- [Your instructions]: Reproduce the data below, changing every occurrence of "magnifier" to "magnifying glass" and leaving all other text as it is.

■ ■ ■ ■

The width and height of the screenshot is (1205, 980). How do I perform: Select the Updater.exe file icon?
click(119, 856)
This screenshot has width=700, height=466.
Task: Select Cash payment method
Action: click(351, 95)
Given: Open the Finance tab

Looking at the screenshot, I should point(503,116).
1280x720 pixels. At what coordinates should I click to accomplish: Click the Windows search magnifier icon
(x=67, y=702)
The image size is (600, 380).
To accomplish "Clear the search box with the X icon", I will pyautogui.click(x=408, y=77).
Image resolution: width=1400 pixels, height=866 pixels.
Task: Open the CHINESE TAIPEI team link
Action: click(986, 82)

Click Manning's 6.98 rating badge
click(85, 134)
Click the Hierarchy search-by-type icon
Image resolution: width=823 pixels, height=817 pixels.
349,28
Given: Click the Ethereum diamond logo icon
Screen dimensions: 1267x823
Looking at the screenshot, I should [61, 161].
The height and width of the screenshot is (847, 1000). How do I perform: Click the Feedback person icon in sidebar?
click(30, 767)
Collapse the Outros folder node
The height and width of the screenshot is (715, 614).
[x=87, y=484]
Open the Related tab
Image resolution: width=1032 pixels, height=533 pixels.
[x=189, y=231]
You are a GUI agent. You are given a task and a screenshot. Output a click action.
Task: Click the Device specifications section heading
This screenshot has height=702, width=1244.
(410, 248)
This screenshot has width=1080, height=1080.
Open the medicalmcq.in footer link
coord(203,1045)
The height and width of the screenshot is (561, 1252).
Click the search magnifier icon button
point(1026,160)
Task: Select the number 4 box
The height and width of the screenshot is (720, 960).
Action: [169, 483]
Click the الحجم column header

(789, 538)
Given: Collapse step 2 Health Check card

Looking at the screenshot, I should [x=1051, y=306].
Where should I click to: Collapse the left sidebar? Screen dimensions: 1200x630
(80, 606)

■ ■ ■ ■

- [Exercise solution]:
The width and height of the screenshot is (1205, 980). How do I perform: Select the Updater.exe file icon?
click(119, 856)
This screenshot has width=700, height=466.
Task: Select Cash payment method
Action: click(351, 95)
Given: Open the Finance tab

Looking at the screenshot, I should point(503,116).
1280x720 pixels. At what coordinates should I click to accomplish: Click the Windows search magnifying glass icon
(x=67, y=702)
The image size is (600, 380).
To accomplish "Clear the search box with the X icon", I will pyautogui.click(x=408, y=77).
Image resolution: width=1400 pixels, height=866 pixels.
Task: Open the CHINESE TAIPEI team link
Action: click(986, 82)

Click Manning's 6.98 rating badge
click(85, 134)
Click the Hierarchy search-by-type icon
Image resolution: width=823 pixels, height=817 pixels.
349,28
Given: Click the Ethereum diamond logo icon
Screen dimensions: 1267x823
Looking at the screenshot, I should [61, 161].
The height and width of the screenshot is (847, 1000). How do I perform: Click the Feedback person icon in sidebar?
click(30, 767)
Collapse the Outros folder node
The height and width of the screenshot is (715, 614).
[x=87, y=484]
Open the Related tab
Image resolution: width=1032 pixels, height=533 pixels.
[x=189, y=231]
You are a GUI agent. You are given a task and a screenshot. Output a click action.
Task: Click the Device specifications section heading
This screenshot has height=702, width=1244.
(410, 248)
This screenshot has width=1080, height=1080.
Open the medicalmcq.in footer link
coord(203,1045)
The height and width of the screenshot is (561, 1252).
Click the search magnifying glass icon button
point(1026,160)
Task: Select the number 4 box
The height and width of the screenshot is (720, 960).
Action: [169, 483]
Click the الحجم column header

(789, 538)
Given: Collapse step 2 Health Check card

Looking at the screenshot, I should [x=1051, y=306].
Where should I click to: Collapse the left sidebar? Screen dimensions: 1200x630
(80, 606)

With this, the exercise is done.